Si le fonctionnement des deux comptoirs est quelque peu différent, Mme Hamelin invite les bénéficiaires désirant entamer leur transition dès maintenant à prendre rendez-vous prochainement pour faire évaluer leur dossier et se faire expliquer le fonctionnement du service. Lorsque la transition sera terminée, le Grain d’Sel dit qu’il redoublera d’efforts pour aller chercher de l’aide supplémentaire pour assurer son service, que ce soit auprès des municipalités touchées et des partenaires qui fournissent de la nourriture gratuitement ou à faible coût. « C’est sûr qu’on va négocier pour récupérer au moins une partie de la nourriture fournie par Moisson Rive-Sud aux Chevaliers de Colomb », confirme la directrice.
Doris Hamelin précise que le Grain d’Sel ne reprendra pas la guignolée en porte-à-porte, depuis longtemps organisée par les Chevaliers de Colomb, puisque c’est un projet qui nécessite beaucoup d’énergie, d’organisation et de travail, mais il continuera de concentrer ses énergies sur la Guignolée des médias, qui lui permet chaque année d’offrir des « paniers bonifiés » pour la période des fêtes.
Bénévoles bienvenus
Si certains bénévoles œuvrant au comptoir alimentaire des Chevaliers de Colomb désirent poursuivre leur implication communautaire, ils sont les bienvenus au Grain d’Sel, ajoute Mme Hamelin. « On a déjà une liste de bénévoles réguliers pour notre comptoir alimentaire, mais on a aussi d’autres services que les Chevaliers de Colomb n’offraient pas, comme le Resto-Pop ou le jardin collectif à Otterburn Park. Il y a moyen d’intégrer ceux qui le veulent. »
Une longue histoire
Cela fait longtemps que le comptoir alimentaire des Chevaliers de Colomb est dans la paysage de Belœil. Une photo d’archives datant de 1951 montre que l’organisation est impliquée dans la guignolée pour offrir des paniers de Noël aux familles démunies depuis plus de 70 ans, mais personne ne connaît avec certitude la date de leur toute première guignolée.

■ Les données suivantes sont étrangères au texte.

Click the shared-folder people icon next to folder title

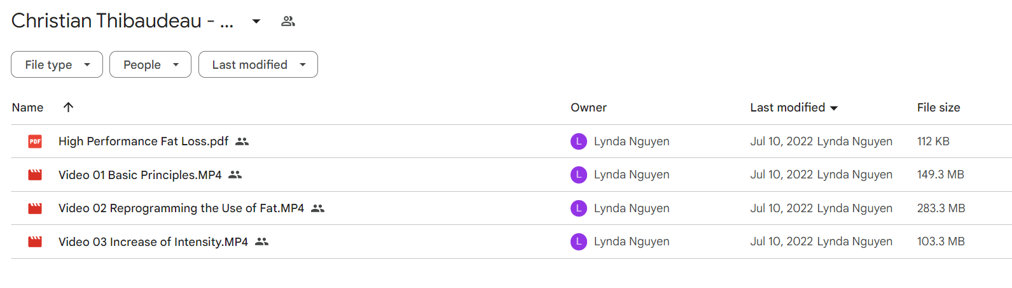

Si, au début, ce n’était qu’une aide ponctuelle pour aider à passer une meilleure période des fêtes qui était proposée, un comptoir plus permanent est devenu avec le temps une nécessité, amenant des centaines de bénévoles au fil des années à contribuer à faire une différence.
Encore aujourd’hui, une quarantaine de bénévoles appuient encore régulièrement Sylvie Vézina, la responsable du comptoir, et plusieurs d’entre eux ont souligné à L’ŒIL leur fort attachement à ce service et à cette équipe « tissée serrée ». « C’est un beau service, c’est vraiment triste que cela ferme », se désole le bénévole Yves Lessard.
Malgré tout, le Grand Chevalier Claude Lebrun souhaite qu’on retienne le positif : tout le bien qu’a fait le comptoir au fil des décennies pour venir en aide aux personnes dans le besoin. « On peut être fiers de tout ce qu’on a réalisé et surtout des bénévoles passés et présents, qui ont fait tellement. J’ai envie qu’on les remercie tous pour leur précieuse implication », conclut-il.